Your objective.
Transcribe the string-counting recurrence passage below between "Note that each" and "remaining are obvious.", inclusive, character for character.

Note that each term is a homogeneous polynomial in $p^s\, q^{n-s}$, so we do not need to bring them around and we can profitably concentrate on the number of strings given by $N_c$, that is $$ \bbox[lightyellow] { \eqalign{ & N_c (s,r,n) = \cr & = \left\{ {\matrix{ 1 & {\left| \matrix{ \;0 \le r \le s \hfill \cr \;1 \le s = n \hfill \cr} \right.} \cr {\sum\limits_{k = 0}^{r - 1} {N_c (s - k,r,n - 1 - k)} + \binom{ n - r - 1 }{ s - r - 1 } } & {\left| \matrix{ \;0 \le r \le s \hfill \cr \;1 \le s < n \hfill \cr} \right.} \cr 0 & {{\rm otherwise}} \cr } } \right. \cr} } \tag{1}$$

Regarding the conditions,

• the case $s=n$ was not covered in the construction, and must be added;
• because of the one in last position, $s$ shall be greater than $1$;
• the remaining are obvious.

The recurrence above has been checked with direct computation for the smaller values of the parameters.
Example:

c) The recurrence (1) can solved in a closed form as a finite sum.

Supplied data.

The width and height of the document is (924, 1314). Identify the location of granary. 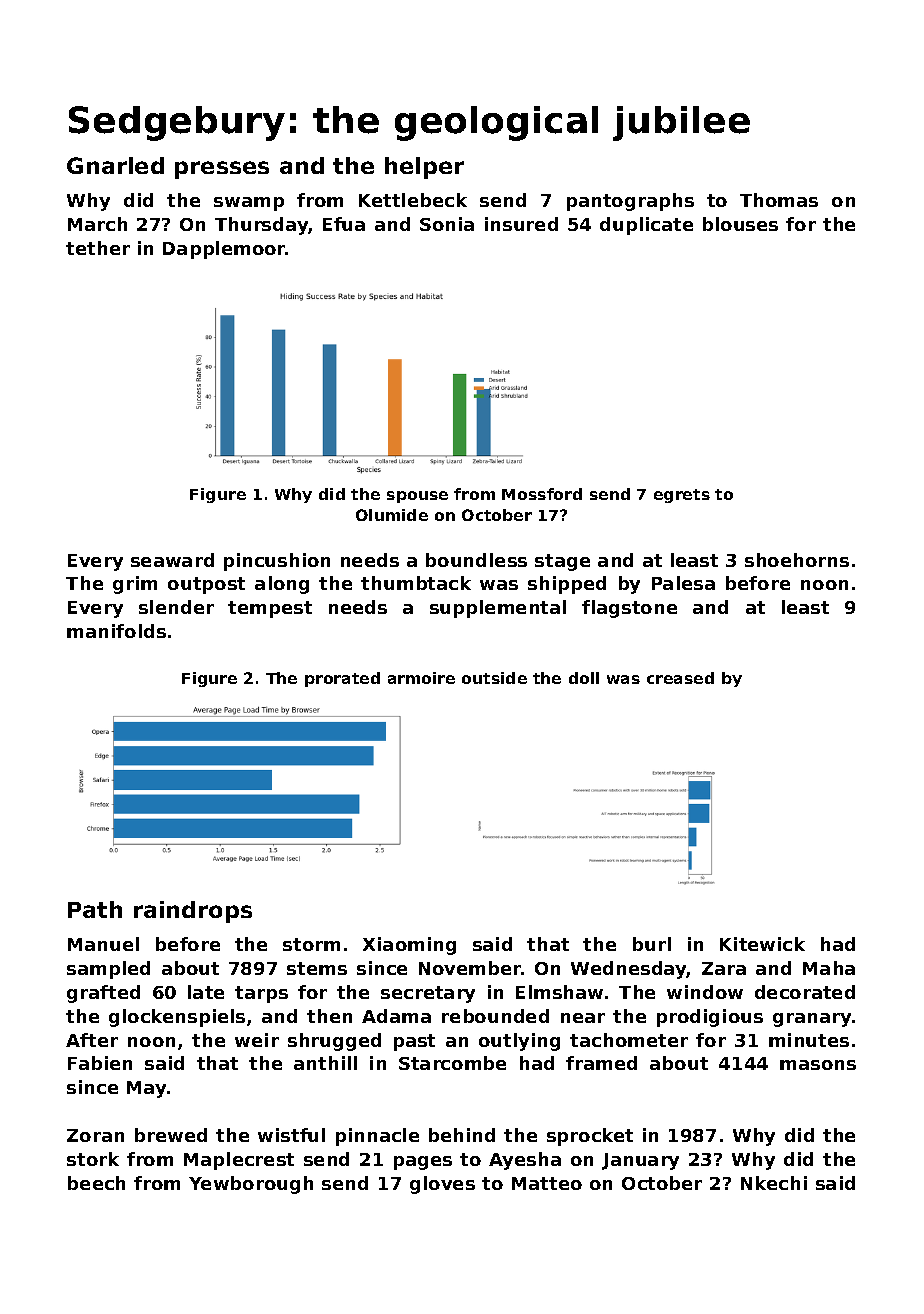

Solution below.
Note that each term is a homogeneous polynomial in $p^s\, q^{n-s}$, so we do not need to bring them around and we can profitably concentrate on the number of strings given by $N_c$, that is $$ \bbox[lightyellow] { \eqalign{ & N_c (s,r,n) = \cr & = \left\{ {\matrix{ 1 & {\left| \matrix{ \;0 \le r \le s \hfill \cr \;1 \le s = n \hfill \cr} \right.} \cr {\sum\limits_{k = 0}^{r - 1} {N_c (s - k,r,n - 1 - k)} + \binom{ n - r - 1 }{ s - r - 1 } } & {\left| \matrix{ \;0 \le r \le s \hfill \cr \;1 \le s < n \hfill \cr} \right.} \cr 0 & {{\rm otherwise}} \cr } } \right. \cr} } \tag{1}$$

Regarding the conditions,

• the case $s=n$ was not covered in the construction, and must be added;
• because of the one in last position, $s$ shall be greater than $1$;
• the remaining are obvious.